## Task prompt
Rewrite the records starting at the line containing "Viewport: 1045px width, 543px" and ending with the line containing "coord(207,83)", replacing "Sort table by" with "Order table by" and leaving everything else the same.

## Records for this exercise
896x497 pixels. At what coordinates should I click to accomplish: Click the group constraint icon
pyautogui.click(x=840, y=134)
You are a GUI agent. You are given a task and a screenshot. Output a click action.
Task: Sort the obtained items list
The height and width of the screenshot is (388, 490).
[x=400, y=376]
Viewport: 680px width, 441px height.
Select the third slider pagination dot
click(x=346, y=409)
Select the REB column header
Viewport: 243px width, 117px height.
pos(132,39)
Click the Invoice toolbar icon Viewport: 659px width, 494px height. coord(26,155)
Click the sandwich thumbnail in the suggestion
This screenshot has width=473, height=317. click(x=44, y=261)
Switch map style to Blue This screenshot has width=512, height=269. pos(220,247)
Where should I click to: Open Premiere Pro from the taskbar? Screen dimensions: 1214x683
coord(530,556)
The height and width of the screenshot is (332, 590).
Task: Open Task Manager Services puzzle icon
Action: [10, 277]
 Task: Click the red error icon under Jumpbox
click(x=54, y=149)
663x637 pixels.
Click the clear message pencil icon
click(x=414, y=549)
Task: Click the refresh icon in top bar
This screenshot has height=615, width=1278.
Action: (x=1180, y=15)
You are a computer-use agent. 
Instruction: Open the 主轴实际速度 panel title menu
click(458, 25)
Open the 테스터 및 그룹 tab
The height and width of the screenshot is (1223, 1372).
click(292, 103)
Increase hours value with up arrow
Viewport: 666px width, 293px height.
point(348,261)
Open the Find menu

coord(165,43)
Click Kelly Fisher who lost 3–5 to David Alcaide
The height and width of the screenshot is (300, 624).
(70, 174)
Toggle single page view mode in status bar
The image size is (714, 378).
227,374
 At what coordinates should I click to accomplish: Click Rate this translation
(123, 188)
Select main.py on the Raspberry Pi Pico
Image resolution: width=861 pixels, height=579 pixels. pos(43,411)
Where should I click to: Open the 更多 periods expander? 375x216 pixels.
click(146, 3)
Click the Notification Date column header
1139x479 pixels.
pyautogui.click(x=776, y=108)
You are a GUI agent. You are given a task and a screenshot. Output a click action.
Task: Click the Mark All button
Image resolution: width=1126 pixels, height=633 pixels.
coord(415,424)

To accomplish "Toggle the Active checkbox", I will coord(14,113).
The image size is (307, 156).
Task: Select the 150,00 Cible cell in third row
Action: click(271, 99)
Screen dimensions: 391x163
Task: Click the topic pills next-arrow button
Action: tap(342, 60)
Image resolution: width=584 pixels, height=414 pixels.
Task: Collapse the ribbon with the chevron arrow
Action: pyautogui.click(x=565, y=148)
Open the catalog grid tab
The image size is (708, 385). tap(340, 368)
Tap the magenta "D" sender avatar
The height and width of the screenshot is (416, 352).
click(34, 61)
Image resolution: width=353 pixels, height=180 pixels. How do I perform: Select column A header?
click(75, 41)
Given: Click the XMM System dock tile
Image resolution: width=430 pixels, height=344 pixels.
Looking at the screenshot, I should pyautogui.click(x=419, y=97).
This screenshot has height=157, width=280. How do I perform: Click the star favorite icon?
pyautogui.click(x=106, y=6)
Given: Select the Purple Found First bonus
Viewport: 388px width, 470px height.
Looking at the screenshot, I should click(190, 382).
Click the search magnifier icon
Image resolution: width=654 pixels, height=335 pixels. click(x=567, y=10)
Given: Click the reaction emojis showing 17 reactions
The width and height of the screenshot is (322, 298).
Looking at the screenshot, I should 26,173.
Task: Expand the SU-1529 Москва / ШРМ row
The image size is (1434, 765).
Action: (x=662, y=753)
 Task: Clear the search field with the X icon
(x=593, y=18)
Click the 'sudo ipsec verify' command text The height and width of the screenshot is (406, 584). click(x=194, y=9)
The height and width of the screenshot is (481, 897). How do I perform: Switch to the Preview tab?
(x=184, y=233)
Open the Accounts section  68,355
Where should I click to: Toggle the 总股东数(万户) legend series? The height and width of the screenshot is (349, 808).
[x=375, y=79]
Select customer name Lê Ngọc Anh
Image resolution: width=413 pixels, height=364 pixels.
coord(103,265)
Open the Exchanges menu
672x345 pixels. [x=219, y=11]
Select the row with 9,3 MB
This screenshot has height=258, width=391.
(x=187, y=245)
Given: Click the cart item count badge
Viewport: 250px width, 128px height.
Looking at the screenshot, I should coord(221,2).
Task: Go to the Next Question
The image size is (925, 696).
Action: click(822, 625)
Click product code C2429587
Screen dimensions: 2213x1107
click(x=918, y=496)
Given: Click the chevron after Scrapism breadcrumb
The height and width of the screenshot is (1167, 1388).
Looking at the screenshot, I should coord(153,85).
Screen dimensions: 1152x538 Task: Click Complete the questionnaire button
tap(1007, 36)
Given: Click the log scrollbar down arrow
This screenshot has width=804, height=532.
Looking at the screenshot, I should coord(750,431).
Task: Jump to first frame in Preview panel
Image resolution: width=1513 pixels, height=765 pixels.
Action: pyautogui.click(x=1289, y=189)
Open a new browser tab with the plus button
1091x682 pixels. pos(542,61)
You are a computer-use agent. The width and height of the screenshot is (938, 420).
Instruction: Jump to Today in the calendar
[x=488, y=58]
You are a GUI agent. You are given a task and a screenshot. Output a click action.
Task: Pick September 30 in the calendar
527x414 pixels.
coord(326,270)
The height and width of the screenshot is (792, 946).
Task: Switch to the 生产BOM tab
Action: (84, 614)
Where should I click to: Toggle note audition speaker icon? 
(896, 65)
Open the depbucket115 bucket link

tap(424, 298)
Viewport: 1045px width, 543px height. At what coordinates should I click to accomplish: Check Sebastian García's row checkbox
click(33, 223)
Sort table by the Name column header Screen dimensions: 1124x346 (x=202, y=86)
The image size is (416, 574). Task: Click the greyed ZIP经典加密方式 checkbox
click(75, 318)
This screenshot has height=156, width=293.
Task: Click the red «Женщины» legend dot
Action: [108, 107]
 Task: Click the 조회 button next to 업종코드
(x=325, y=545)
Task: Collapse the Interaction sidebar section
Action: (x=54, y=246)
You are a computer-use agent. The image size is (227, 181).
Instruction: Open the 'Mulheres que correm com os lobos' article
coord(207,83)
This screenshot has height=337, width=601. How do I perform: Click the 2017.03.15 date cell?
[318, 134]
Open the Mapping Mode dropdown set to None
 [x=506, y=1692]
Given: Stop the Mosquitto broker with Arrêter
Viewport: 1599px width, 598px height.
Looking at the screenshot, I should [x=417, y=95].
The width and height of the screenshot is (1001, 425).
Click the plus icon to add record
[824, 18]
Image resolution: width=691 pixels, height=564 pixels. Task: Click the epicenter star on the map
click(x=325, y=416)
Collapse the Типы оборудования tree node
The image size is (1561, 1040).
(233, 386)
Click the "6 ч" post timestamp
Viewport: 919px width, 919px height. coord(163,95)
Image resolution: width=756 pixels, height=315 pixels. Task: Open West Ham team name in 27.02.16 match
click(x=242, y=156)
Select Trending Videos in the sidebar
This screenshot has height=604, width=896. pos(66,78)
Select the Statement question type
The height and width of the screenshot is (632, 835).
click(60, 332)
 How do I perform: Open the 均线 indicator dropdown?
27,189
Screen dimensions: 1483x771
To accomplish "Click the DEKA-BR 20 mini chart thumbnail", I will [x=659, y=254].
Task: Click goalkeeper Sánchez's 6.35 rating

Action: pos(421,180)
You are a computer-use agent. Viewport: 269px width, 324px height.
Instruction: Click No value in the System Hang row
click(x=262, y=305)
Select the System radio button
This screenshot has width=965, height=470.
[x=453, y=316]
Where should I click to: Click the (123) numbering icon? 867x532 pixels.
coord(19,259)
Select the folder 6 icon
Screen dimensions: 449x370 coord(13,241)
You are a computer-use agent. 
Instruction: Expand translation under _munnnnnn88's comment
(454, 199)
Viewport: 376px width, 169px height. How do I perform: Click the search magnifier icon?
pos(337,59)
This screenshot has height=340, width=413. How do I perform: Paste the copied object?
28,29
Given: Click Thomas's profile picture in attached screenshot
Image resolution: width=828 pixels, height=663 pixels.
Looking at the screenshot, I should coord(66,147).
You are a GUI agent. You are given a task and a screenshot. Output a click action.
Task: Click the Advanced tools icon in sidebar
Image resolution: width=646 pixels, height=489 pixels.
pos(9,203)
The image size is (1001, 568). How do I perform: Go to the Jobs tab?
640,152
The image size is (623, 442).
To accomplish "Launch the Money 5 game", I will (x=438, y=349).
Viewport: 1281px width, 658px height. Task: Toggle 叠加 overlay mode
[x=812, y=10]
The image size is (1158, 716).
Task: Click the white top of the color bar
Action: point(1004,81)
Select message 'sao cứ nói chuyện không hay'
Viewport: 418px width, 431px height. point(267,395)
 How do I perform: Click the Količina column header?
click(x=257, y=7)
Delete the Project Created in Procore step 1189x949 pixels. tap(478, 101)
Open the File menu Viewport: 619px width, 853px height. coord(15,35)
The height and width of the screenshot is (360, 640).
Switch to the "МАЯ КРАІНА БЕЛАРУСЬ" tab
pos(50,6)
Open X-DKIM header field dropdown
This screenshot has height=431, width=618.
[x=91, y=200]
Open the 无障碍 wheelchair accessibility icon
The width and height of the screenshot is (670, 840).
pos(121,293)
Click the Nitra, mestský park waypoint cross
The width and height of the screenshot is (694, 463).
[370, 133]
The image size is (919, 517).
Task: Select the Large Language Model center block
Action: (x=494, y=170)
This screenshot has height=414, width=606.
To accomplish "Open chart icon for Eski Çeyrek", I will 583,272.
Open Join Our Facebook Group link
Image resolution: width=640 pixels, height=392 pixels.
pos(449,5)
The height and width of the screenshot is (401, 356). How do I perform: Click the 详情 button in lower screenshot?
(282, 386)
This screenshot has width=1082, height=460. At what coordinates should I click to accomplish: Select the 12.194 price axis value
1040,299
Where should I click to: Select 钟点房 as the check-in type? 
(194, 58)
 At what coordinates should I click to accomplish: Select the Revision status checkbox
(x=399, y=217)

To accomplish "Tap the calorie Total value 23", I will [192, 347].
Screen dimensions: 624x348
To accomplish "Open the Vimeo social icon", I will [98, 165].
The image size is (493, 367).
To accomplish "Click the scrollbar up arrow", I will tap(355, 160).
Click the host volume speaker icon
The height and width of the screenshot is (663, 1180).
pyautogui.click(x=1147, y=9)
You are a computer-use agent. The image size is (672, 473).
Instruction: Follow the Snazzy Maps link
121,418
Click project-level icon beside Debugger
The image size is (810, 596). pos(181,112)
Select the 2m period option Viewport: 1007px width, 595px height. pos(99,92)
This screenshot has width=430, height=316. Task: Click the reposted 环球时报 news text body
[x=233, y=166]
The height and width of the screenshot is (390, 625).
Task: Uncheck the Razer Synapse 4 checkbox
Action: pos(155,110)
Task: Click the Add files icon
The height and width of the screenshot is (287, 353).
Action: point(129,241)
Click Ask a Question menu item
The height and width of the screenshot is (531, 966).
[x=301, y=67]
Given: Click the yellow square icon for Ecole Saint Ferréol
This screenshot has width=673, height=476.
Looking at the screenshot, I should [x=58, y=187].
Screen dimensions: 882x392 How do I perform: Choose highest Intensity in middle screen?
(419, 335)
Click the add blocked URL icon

## Completed exercise
Viewport: 1045px width, 543px height. At what coordinates should I click to accomplish: Check Sebastian García's row checkbox
click(33, 223)
Order table by the Name column header Screen dimensions: 1124x346 (x=202, y=86)
The image size is (416, 574). Task: Click the greyed ZIP经典加密方式 checkbox
click(75, 318)
This screenshot has height=156, width=293.
Task: Click the red «Женщины» legend dot
Action: [108, 107]
 Task: Click the 조회 button next to 업종코드
(x=325, y=545)
Task: Collapse the Interaction sidebar section
Action: (x=54, y=246)
You are a computer-use agent. The image size is (227, 181).
Instruction: Open the 'Mulheres que correm com os lobos' article
coord(207,83)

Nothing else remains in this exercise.